À la fois mobile et attentif, le film ne cesse d’avancer dans les méandres de l’hôpital aux côtés des femmes, de leurs corps, de leurs paroles, de leurs souffrances, de leurs désirs.
Le nouveau film de Claire Simon regarde avec tendresse et précision les multiples formes du soin concernant les femmes (y compris la cinéaste elle-même) dans un hôpital exploré comme un territoire à redécouvrir.
Tout de suite, elle dit comment elle est arrivée là. Là, dans cet hôpital où elle va filmer. Comment, c’est-à-dire par quel chemin de réflexion, de rencontre et de désir, mais aussi très concrètement quel parcours ses pieds effectuent pour mener Claire Simon, caméra en main, de chez elle à ce lieu. Ce lieu, c’est l’hôpital Tenon, dans le XXe arrondissement de Paris. Qu’il lui faille, pour y arriver, traverser le cimetière du Père-Lachaise n’est pas qu’anecdotique, ni que topographique.

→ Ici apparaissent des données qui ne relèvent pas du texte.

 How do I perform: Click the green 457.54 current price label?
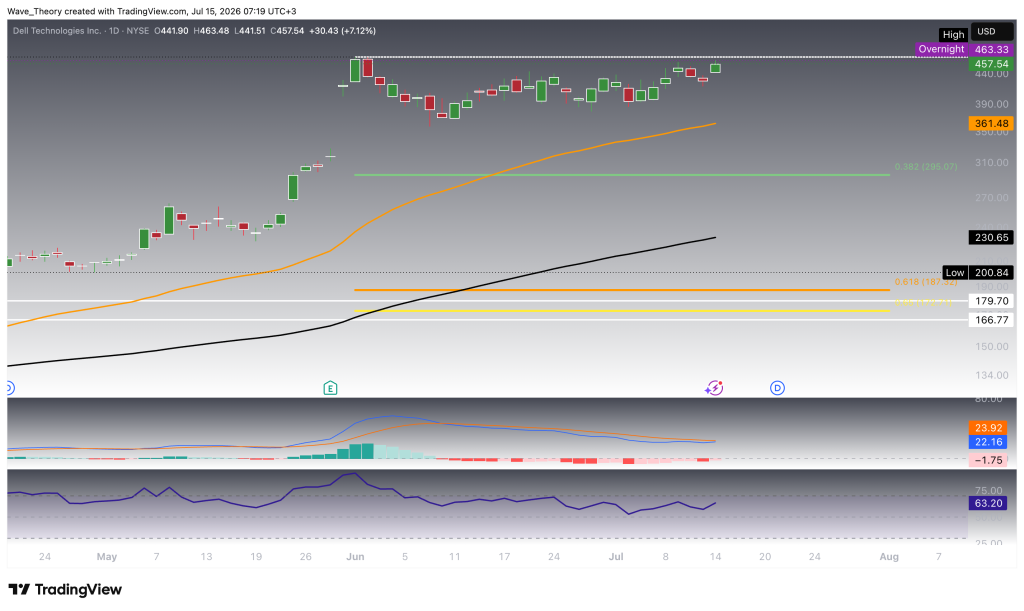coord(991,64)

Et donc, d’emblée, il y a quelqu’un, plus exactement quelqu’une. Pour l’instant, on peut dire: une femme, une cinéaste. Elle accompagne, avec caméra et micro, le passage par les différents services qui ont, d’une manière ou d’une autre, à s’occuper de femmes. Y compris de celles, ceux et ciels qui se trouvent à différentes étapes d’un trajet entre les genres fixés par l’anatomie et l’héritage sociohistorique.
Poursuivant l’élan du chemin vers l’hôpital montré au début, tout Notre corps est un film en mouvement. Cela ne va pas de soi, quand la plupart des situations filmées –rencontres avec des équipes soignantes, traitements, opérations, etc.– sont statiques.
Statiques et morcelées: les services réservés à la grossesse et l’accouchement, la fertilité, les maladies gynécologiques, les questions liées au genre et les éventuelles transformations, les cancers qui frappent spécifiquement les femmes relèvent d’espaces différents, de techniques différentes, mises en œuvre par des soignants différents, dans des conditions psychologiques et émotionnelles elles aussi différentes.
C’est le grand art de cinéaste de Claire Simon d’en faire cette aventure qui avance, cette épopée quotidienne, magnifique, mystérieuse, dont la cohérence interne s’éprouve constamment, au-delà de la singularité des personnes et des situations. Quelque chose porte en avant le déroulement du film, grâce à une infinité de choix de réalisation, qui tous relèvent très exactement de ce dont il est question: le soin. Le film prend soin de celles et ceux qu’il montre, comme il s’agit, avec d’autres procédés, de prendre soin des personnes dont s’occupe l’hôpital.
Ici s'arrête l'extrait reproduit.